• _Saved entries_
◇ ◇ ◇

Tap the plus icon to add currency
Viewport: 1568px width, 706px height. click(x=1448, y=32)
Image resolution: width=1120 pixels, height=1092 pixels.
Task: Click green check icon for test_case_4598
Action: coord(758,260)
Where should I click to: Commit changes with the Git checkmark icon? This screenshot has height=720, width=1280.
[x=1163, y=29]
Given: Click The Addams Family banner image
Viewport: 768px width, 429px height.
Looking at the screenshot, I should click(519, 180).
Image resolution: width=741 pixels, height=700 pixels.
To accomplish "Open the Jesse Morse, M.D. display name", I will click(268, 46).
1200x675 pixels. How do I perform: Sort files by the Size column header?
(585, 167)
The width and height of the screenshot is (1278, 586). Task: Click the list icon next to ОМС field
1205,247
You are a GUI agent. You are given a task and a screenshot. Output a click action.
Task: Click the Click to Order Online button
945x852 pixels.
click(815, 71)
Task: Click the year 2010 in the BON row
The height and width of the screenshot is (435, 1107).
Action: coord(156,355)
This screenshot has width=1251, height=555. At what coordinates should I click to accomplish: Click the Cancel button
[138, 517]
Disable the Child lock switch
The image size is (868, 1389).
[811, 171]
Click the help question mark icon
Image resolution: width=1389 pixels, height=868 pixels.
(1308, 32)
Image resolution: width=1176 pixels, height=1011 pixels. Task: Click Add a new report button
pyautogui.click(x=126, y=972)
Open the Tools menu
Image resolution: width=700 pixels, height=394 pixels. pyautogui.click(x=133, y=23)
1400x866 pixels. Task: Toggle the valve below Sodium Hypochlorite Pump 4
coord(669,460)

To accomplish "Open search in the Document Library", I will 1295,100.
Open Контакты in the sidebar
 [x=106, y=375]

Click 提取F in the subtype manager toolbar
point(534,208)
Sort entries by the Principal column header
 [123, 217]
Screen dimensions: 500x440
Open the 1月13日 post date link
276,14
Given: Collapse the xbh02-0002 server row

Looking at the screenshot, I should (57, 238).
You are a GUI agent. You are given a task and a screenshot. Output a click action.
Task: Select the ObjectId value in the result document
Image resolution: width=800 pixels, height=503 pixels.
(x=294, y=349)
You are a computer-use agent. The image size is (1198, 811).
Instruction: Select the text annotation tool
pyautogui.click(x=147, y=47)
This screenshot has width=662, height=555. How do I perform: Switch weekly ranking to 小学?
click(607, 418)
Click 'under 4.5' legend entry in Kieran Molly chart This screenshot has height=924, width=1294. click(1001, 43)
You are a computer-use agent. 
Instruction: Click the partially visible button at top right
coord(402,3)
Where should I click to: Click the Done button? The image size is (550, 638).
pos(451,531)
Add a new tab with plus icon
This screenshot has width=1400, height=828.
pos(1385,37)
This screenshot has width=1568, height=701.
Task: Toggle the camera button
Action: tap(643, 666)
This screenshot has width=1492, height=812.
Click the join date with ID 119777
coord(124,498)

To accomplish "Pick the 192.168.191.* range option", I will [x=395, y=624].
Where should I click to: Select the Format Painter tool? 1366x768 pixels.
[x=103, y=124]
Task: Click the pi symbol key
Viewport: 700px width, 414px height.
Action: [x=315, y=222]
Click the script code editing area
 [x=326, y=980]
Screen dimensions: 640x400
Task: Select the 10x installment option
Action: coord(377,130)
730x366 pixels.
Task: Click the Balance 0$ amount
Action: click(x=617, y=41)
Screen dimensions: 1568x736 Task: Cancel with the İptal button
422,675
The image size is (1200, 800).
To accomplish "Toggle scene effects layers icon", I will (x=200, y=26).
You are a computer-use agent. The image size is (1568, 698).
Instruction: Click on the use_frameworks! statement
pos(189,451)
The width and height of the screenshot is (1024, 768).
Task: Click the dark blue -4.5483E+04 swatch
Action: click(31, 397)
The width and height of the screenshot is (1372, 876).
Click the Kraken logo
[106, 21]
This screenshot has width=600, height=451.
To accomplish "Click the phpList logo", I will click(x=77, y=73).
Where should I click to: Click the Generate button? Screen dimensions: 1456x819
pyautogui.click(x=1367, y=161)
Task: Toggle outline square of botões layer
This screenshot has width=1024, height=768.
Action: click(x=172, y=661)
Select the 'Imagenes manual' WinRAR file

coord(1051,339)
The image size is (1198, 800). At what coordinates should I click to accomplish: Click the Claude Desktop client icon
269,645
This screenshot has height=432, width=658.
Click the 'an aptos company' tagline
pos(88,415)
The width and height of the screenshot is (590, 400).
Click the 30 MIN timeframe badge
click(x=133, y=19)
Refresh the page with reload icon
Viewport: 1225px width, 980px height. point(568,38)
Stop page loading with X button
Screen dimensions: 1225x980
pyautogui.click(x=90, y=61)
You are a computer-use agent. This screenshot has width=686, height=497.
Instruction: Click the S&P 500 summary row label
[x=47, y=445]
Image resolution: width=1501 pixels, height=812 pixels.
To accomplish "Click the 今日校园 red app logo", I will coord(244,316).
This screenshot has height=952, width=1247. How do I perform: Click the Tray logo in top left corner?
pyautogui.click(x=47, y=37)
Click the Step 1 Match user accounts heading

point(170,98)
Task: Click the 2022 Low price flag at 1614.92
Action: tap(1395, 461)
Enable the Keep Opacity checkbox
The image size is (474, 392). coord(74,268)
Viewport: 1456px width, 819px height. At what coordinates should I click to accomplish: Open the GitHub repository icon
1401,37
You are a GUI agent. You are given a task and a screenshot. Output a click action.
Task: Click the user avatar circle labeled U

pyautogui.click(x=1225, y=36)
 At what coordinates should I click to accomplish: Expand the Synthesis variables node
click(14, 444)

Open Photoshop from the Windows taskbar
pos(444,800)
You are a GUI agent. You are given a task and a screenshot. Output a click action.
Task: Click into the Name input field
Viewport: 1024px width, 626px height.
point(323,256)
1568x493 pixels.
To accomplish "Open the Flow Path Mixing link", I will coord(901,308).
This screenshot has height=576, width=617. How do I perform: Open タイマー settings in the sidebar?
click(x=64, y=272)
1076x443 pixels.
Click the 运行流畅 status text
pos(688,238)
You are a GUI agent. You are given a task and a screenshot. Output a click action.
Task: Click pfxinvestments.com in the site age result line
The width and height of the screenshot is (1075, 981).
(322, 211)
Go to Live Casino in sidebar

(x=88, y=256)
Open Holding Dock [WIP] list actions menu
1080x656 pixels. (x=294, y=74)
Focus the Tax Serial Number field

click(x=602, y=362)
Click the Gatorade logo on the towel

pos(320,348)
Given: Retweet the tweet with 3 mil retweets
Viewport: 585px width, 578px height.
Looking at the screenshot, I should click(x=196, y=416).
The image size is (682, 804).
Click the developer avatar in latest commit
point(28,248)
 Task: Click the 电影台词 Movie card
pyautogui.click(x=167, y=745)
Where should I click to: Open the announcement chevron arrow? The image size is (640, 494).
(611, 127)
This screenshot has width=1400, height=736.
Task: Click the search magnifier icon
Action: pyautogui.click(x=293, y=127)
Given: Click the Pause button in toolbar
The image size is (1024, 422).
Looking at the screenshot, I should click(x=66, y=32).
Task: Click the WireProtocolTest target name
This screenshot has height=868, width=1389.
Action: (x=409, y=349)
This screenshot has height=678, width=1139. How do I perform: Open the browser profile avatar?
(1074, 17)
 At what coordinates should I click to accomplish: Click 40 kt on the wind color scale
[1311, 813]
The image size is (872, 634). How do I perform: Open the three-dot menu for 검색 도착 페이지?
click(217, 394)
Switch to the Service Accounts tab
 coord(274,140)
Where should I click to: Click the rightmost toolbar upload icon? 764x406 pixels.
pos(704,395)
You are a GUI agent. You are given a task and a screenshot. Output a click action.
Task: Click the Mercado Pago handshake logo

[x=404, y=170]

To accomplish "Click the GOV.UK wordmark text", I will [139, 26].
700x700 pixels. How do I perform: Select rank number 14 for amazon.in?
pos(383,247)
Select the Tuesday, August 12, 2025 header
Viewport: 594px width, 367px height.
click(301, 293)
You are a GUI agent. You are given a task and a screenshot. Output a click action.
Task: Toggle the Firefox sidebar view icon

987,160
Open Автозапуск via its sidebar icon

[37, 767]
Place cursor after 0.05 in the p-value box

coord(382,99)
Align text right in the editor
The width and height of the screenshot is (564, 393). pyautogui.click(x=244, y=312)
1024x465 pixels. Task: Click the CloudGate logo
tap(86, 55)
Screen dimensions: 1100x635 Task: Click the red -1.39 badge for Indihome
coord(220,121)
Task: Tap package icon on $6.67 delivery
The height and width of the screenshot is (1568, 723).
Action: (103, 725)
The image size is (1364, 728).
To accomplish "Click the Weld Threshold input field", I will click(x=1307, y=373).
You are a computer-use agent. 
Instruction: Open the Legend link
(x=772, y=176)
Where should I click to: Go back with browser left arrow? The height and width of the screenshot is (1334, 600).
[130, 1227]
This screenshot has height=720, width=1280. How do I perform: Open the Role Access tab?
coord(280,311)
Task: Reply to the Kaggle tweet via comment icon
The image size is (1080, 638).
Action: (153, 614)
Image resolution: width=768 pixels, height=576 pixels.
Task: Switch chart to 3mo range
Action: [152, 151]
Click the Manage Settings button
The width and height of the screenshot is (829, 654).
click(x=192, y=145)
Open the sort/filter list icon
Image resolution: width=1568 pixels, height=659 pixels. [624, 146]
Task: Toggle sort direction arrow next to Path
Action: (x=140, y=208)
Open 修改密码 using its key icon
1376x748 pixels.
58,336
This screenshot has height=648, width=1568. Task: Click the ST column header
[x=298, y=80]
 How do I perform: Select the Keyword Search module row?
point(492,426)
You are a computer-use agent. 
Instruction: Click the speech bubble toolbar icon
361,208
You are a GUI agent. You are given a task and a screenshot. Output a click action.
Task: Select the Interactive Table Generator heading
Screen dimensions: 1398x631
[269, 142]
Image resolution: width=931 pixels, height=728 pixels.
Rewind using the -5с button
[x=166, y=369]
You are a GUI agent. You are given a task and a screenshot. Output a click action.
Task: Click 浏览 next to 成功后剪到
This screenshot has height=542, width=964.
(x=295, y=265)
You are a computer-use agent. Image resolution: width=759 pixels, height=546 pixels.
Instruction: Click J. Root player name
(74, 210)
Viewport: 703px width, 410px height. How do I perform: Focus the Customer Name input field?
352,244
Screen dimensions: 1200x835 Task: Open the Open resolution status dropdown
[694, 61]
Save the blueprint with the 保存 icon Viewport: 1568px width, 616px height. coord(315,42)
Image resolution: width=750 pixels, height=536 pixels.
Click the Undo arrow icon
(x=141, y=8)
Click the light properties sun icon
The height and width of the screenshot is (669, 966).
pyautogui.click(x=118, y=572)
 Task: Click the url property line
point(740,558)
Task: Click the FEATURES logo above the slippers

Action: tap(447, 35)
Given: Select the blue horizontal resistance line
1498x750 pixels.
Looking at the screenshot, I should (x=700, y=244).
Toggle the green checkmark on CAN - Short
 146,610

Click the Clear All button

◇ ◇ ◇

• _Directions_
Set down each line from the line containing "Screen dimensions: 1200x835" through the final line of the data, exactly and with nothing added.

• _Answer box_
Screen dimensions: 1200x835 Task: Open the Open resolution status dropdown
[694, 61]
Save the blueprint with the 保存 icon Viewport: 1568px width, 616px height. coord(315,42)
Image resolution: width=750 pixels, height=536 pixels.
Click the Undo arrow icon
(x=141, y=8)
Click the light properties sun icon
The height and width of the screenshot is (669, 966).
pyautogui.click(x=118, y=572)
 Task: Click the url property line
point(740,558)
Task: Click the FEATURES logo above the slippers

Action: tap(447, 35)
Given: Select the blue horizontal resistance line
1498x750 pixels.
Looking at the screenshot, I should (x=700, y=244).
Toggle the green checkmark on CAN - Short
 146,610

Click the Clear All button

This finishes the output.